**YOUR INSTRUCTIONS**
Rewrite the rows beginning with the line containing "You are a computer-use" and continuing through the line containing "Instruction: Click the", putting "envelope" in place of "paper plane" and leaving everything else unchanged.

**EXCERPTED DATA**

#####

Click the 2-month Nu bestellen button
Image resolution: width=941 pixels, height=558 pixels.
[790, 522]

#####

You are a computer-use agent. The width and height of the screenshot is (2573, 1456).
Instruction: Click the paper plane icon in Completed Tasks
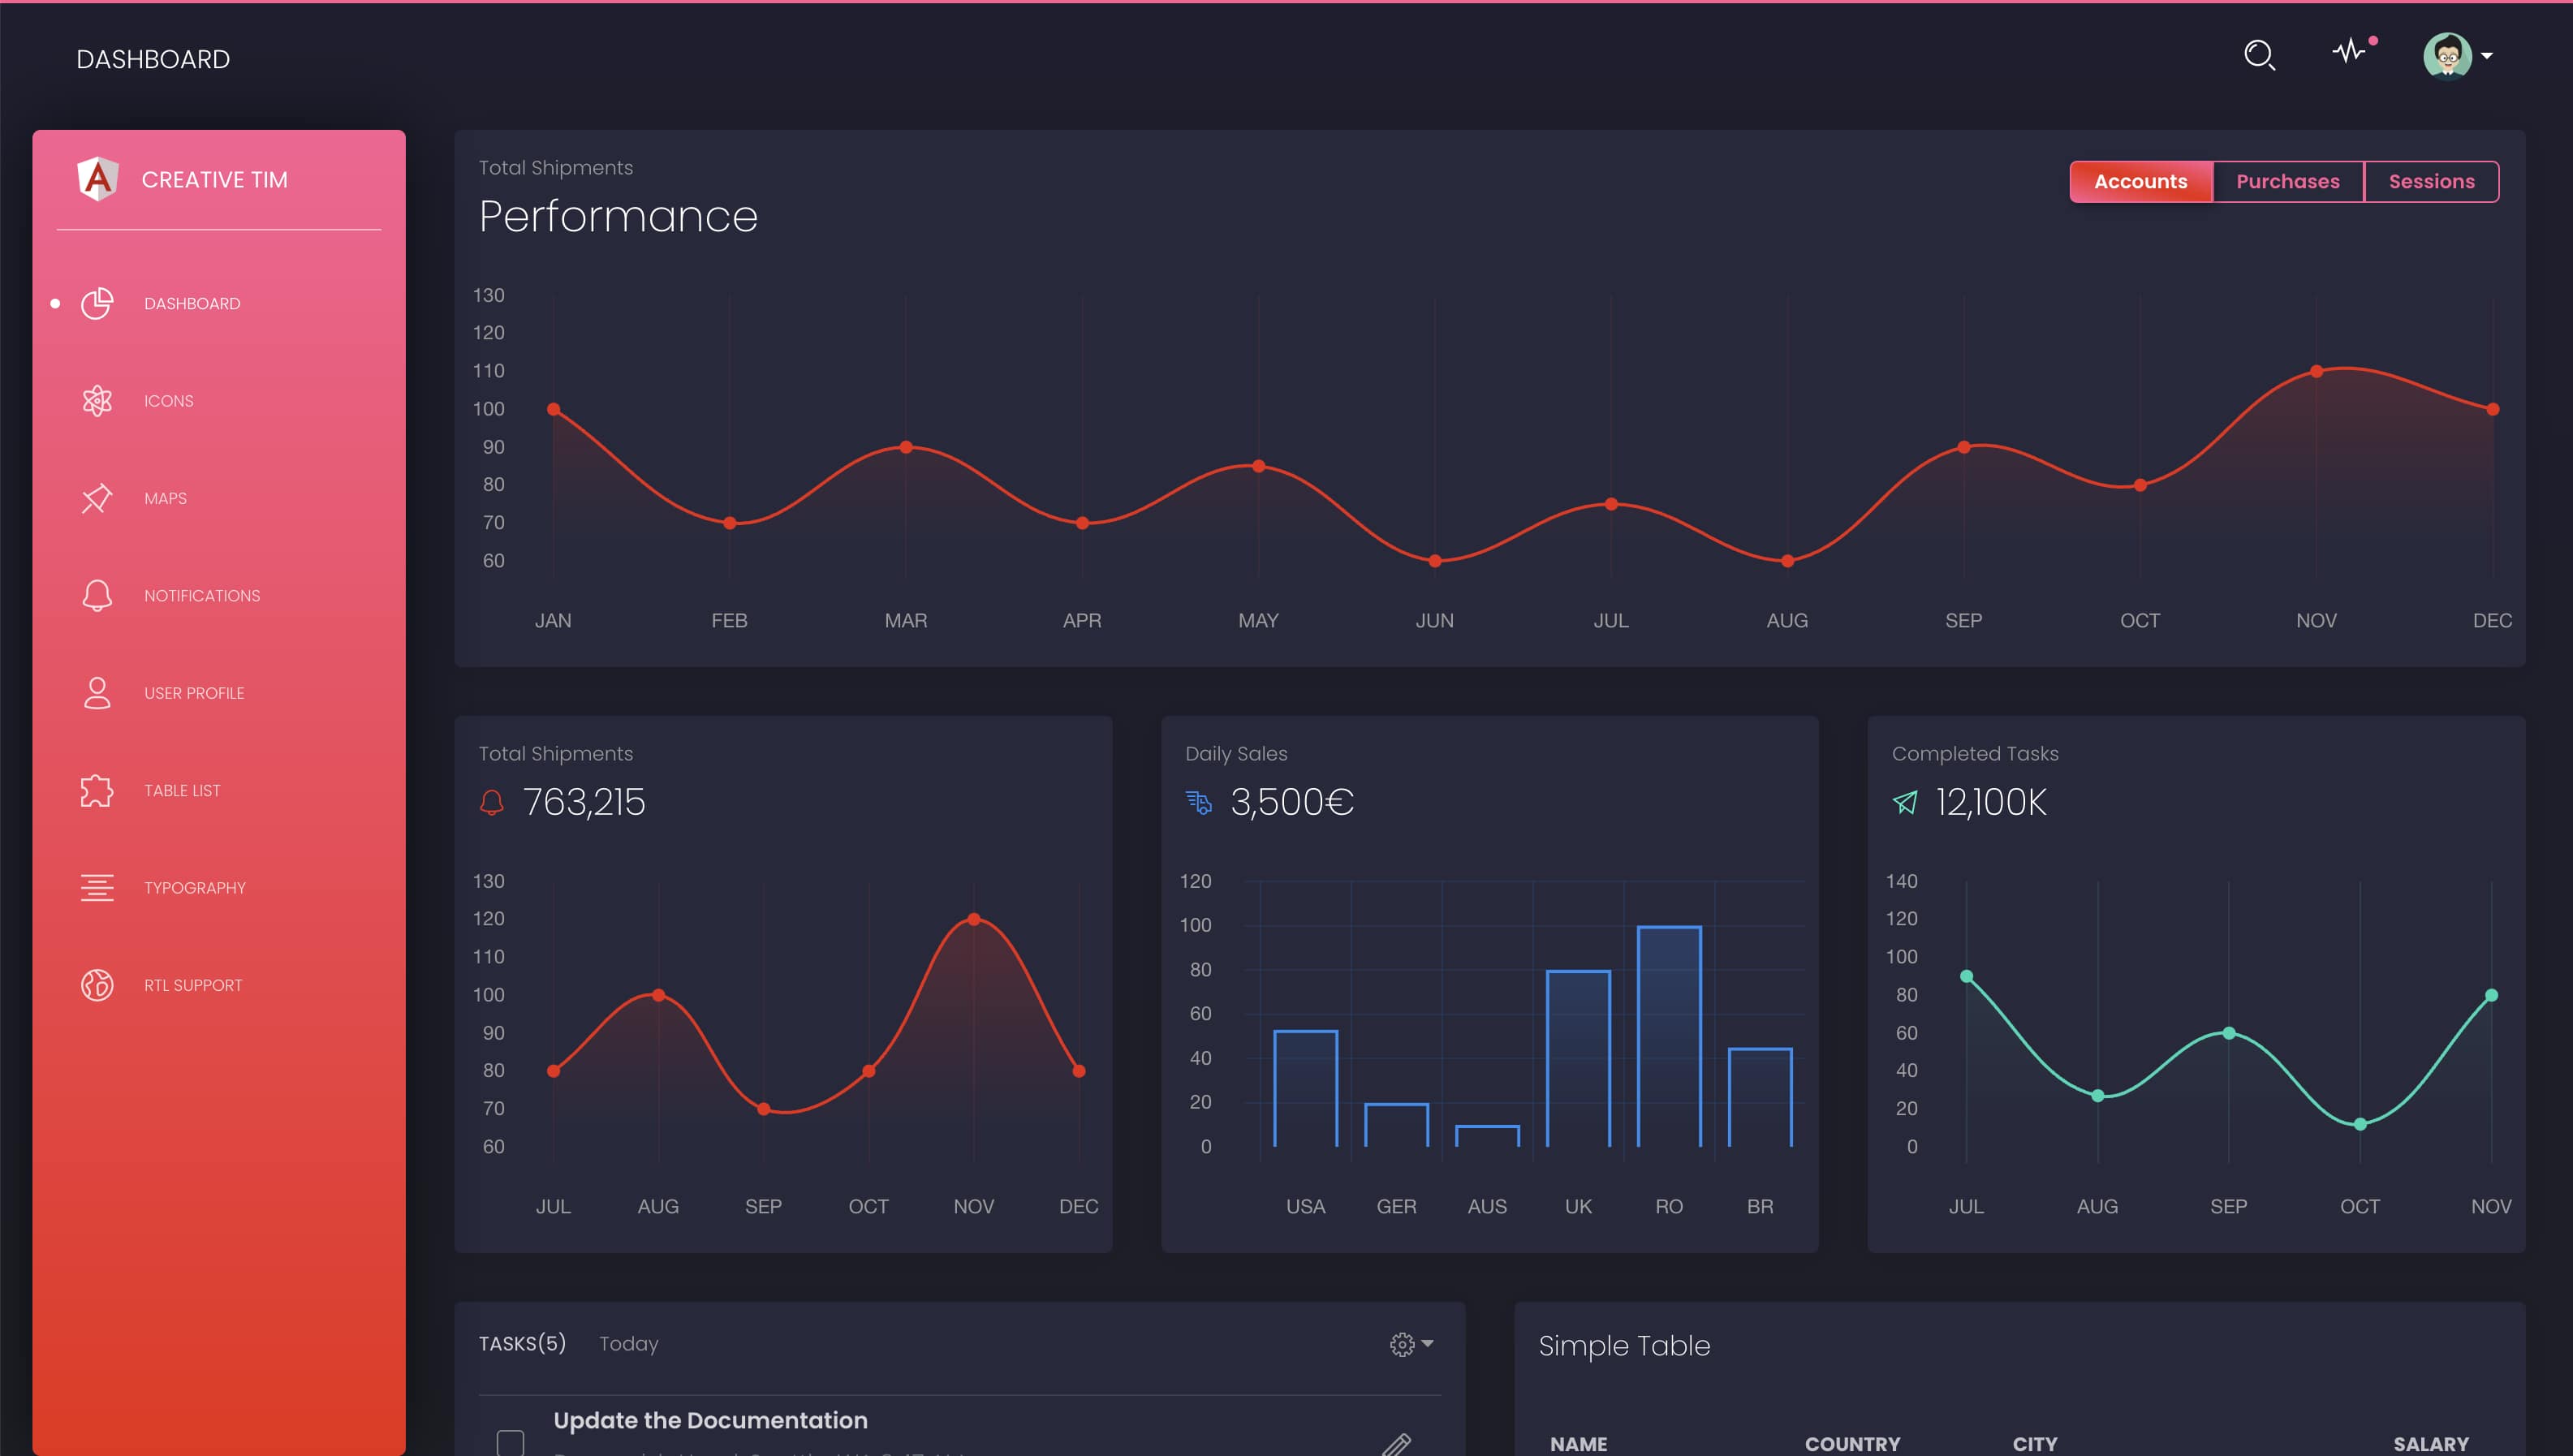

#####

**RESULT FOR THIS TASK**
You are a computer-use agent. The width and height of the screenshot is (2573, 1456).
Instruction: Click the envelope icon in Completed Tasks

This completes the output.